Prior partial-responders should receive T+PR for the first 12 weeks, followed by an additional 36 weeks of PR alone. Treatment-naive patients with cirrhosis who have undetectable HCV RNA at weeks 4 and 12 may also benefit from an additional 36 weeks of PR. If therapy is considered for prior null-responders, T+PR for 12 weeks followed by an additional 36 weeks of PR should be given.
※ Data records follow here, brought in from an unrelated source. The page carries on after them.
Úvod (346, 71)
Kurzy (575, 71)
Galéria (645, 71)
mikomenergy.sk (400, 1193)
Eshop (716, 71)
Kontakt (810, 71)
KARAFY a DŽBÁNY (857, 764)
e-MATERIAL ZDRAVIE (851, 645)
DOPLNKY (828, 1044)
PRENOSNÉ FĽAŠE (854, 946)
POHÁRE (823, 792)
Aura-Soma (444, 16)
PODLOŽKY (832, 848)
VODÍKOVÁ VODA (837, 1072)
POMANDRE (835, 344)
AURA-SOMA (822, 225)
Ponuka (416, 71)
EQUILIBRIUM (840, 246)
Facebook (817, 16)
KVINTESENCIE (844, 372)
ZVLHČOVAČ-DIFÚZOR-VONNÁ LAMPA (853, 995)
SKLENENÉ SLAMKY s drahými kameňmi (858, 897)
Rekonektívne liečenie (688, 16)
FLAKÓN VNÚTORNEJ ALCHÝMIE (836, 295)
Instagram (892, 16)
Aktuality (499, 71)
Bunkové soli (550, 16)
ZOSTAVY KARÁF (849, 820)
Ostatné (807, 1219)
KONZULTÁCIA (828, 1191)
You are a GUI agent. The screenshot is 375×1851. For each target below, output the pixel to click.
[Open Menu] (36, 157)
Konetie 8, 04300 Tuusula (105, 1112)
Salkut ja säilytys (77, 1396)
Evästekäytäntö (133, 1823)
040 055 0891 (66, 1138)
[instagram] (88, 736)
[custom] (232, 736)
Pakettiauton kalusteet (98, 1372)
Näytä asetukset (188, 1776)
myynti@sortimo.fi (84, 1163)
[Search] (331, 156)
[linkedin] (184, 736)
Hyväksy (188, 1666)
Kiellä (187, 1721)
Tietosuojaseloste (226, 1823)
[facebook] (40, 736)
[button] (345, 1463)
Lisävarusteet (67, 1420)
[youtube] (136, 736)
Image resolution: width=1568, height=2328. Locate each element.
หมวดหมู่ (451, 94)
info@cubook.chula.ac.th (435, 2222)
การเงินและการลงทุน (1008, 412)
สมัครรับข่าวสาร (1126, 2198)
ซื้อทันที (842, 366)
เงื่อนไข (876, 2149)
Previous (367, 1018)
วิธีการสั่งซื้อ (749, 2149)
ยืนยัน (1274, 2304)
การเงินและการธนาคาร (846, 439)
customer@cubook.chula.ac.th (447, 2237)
Therapy should be stopped in any patient with an HCV RNA level 1000 IU/mL at treatment week 4 or week 12 or confirmed detectable HCV RNA at treatment week 24.
DRUG INTERACTIONS
Telaprevir inhibits CYP3A and should not be administered with drugs that are highly affected by this pathway, including alfuzosin, rifampin, HMG CoA reductase inhibitors (atorvastatin, lovastatin, simvastatin), and oral midazolam.
ADVERSE EVENTS
The main adverse effects of telaprevir are rash, anemia, nausea and other gastrointestinal symptoms, dysgeusia, and anorectal discomfort. In clinical trials, rash developed in 56% of patients who received T+PR, compared with 34% who received PR alone. Severe rash was reported in 4% of those receiving T+PR, versus <1% of those who received PR alone.4 Patients with mild to moderate rashes may continue therapy with careful monitoring. Telaprevir should be stopped if a rash progresses and becomes severe, or if systemic symptoms develop.
PR treatment is associated with decreased hemoglobin concentrations, and the addition of telaprevir is associated with an additional decrease. In clinical trials, 36% of patients who received T+PR had hemoglobin values <10 g/dL, compared with 17% of those who received PR alone.4 (Use of growth factors — allowed in the boceprevir studies — was not permitted in the telaprevir trials.9) However, the rate of telaprevir discontinuation because of anemia was low: Among patients receiving T+PR, 4% stopped telaprevir, and 1% discontinued T+PR.